In 1447, war broke out between Skanderbeg's League of Lezhë and the Venetians over the town of Dagnum in northern Albania. Skanderbeg defeated the Venetians at the Battle of the River Drin, and this was followed by a pause in conflict over the harsh winter season. After failed negotiations over the winter regarding Dagnum, Skanderbeg resumed hostilities against the Venetians and besieged Dagnum and Drisht. However, upon the request of Vrana Konti, Skanderbeg turned his attention towards an Ottoman force under Mustafa Pasha that had crossed into Albania near Oranik of Upper Dibra. This Ottoman incursion was encouraged and instigated by the Venetians, as both the Venetians and Ottomans had agreed to launch simultaneous offensives against Skanderbeg. Skanderbeg left 5,000 men under the command of Marin Spani and his nephew Hamza Kastrioti to continue the aforementioned sieges and to garrison Balec whilst Skanderbeg himself took the main part of the army to do battle with the Ottomans.

==Battle==
With an army of 15,000 Ottoman soldiers, Mustafa Pasha penetrated Upper Dibra, and believing that Skanderbeg was still occupied at Dagnum, he marched quickly towards inner Albania. On the 14th of August, 1448, Skanderbeg and his army of 6,000 men surprised the Ottomans by deploying near Oranik. The Albanians proceeded to deliver a severe defeat upon the Ottoman Turks.

==Aftermath==
The Ottomans lost 3,000 men, and a large number of Turks were taken prisoner, including Mustafa Pasha and twelve high officers. Skanderbeg pursued the fleeing Ottoman forces in order to avenge the massacres and pillages committed by Mustafa Pasha in Albania. Skanderbeg then once again headed northwards to resume his siege on Dagnum, where his absence had proved detrimental. Skanderbeg's nephew Hamza had acted recklessly by initiating a failed assault on Drisht, and in reaction to this failure, he burnt much of Drisht's surroundings. Additionally, whilst Skanderbeg was fighting the Ottomans in Oranik, the Venetians attacked Balec, which was at this time defended by Marin Spani. Because the fortress was half-rebuilt and would have therefore been impossible to defend against a heavily numerically-superior army, Spani withdrew his troops south of the Drin river, resulting in the Venetians razing the abandoned castle.

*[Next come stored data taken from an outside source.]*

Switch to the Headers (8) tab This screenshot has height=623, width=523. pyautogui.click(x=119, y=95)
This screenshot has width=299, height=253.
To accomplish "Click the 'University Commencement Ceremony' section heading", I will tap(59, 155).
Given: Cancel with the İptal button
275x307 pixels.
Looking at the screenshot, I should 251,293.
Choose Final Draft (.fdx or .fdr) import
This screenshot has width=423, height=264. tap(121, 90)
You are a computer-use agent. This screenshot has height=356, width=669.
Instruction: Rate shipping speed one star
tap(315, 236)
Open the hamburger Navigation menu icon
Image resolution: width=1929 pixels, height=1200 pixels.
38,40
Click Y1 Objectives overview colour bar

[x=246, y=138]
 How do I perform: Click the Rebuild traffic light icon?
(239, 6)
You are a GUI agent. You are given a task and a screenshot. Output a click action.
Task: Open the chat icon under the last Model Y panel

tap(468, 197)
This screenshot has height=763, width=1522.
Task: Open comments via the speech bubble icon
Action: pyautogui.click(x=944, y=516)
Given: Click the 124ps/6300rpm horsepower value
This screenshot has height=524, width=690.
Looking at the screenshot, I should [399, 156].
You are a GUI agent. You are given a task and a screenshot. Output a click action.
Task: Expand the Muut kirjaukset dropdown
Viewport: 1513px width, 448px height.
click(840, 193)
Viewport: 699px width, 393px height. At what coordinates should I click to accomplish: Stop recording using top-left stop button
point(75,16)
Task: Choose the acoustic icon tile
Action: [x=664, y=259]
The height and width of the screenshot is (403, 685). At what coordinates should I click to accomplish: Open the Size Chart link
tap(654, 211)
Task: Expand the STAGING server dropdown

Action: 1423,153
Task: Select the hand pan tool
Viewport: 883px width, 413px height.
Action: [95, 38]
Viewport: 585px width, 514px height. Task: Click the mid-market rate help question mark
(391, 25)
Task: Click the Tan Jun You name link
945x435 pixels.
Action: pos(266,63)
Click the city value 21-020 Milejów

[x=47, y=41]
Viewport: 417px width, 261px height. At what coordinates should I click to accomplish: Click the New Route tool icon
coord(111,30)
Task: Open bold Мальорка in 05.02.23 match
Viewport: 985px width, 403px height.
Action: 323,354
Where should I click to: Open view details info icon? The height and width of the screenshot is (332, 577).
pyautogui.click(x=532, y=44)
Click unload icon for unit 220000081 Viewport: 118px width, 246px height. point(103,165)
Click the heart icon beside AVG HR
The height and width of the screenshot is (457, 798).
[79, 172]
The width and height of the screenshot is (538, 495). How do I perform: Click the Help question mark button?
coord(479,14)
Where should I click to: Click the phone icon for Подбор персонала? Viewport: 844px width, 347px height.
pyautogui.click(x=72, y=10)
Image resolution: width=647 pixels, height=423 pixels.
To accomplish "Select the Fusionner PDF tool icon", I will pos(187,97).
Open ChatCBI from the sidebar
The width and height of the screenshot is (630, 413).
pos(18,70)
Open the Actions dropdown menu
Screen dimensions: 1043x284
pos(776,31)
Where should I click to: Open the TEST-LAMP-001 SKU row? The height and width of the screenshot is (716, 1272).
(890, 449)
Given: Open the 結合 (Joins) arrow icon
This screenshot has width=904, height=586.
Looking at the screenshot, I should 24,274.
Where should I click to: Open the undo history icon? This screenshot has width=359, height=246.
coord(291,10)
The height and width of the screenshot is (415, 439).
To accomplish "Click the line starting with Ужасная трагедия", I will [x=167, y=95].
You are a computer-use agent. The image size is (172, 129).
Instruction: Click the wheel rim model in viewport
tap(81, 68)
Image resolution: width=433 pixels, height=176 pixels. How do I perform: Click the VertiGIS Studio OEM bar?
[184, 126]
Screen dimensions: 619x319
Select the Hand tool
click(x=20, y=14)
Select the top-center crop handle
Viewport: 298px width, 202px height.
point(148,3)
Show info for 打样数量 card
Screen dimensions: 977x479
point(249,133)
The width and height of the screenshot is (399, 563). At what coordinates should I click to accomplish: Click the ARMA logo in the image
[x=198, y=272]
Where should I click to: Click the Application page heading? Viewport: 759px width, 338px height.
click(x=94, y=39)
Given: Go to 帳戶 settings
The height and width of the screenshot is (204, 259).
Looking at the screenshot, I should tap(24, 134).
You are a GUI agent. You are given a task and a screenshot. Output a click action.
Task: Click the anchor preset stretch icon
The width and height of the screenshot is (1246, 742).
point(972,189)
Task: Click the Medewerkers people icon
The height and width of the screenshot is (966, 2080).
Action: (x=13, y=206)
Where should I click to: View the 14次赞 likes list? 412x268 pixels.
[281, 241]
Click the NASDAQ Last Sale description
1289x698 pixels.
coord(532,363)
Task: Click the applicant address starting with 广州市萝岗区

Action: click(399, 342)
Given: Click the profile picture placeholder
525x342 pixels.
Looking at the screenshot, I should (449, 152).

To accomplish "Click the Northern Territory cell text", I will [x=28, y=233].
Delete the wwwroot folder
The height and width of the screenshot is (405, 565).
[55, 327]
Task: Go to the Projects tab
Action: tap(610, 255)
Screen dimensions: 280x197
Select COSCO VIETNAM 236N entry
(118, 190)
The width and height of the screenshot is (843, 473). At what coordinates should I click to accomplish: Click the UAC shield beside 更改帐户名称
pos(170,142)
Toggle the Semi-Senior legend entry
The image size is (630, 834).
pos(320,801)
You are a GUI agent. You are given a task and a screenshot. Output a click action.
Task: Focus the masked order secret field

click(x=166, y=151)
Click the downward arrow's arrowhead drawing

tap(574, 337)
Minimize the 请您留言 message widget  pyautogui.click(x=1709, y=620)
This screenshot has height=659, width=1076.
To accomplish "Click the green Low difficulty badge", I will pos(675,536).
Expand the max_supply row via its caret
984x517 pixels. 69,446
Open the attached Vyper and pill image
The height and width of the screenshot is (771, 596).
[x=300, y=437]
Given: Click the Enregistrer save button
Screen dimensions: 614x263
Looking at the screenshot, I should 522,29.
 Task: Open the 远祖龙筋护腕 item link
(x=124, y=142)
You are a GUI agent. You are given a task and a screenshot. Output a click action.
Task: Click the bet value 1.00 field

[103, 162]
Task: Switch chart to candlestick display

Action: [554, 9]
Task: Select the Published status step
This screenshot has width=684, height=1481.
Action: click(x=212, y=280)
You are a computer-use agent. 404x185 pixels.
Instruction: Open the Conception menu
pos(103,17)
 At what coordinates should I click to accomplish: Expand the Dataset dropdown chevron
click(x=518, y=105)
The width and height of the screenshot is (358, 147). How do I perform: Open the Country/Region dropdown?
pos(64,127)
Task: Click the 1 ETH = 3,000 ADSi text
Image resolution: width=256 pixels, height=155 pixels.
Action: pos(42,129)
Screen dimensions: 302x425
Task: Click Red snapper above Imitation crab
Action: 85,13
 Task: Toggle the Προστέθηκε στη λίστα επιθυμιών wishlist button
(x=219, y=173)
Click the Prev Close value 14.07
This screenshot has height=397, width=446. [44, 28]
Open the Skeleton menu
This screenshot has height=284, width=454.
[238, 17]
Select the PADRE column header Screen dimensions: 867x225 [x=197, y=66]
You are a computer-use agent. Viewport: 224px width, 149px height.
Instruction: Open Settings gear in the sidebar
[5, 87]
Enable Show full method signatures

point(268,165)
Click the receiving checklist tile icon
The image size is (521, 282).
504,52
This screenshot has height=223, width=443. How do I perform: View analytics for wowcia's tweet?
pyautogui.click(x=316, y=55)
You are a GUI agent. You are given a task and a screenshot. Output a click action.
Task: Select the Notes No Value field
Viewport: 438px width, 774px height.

Skanderbeg learned about the loss of Balec from the captured Ottoman officers and that it was the Venetians who pushed the Ottomans to invade Albania in order to break the siege of Dagnum. The Venetians, upon hearing of the defeat of the Ottomans at Oranik, urgently wished to establish peace. Mustafa Pasha was soon ransomed for 25,000 ducats to the Ottomans.

After months of inconclusive campaigning against the Venetians around Dagnum and Shkodër, Skanderbeg realized that he would need to reach an agreement with Venice if he wished to carry on his resistance against the Ottomans. On the 4th of October, a peace treaty was concluded between the two parties in which Dagnum and Drisht were abandoned to the Republic of Venice in exchange for a strip of territory along the Drin river and an annual payment of 1,400 ducats. Skanderbeg was also given a loan of 1,500 ducats to help John Hunyadi against the Ottoman Turks in Kosovo, as well as an annual tribute of two hundred horses loaded with salt among other commodities.

==External sources==
- Francione, Gennaro (2006). "Skënderbeu, një hero modern : (Hero multimedial)"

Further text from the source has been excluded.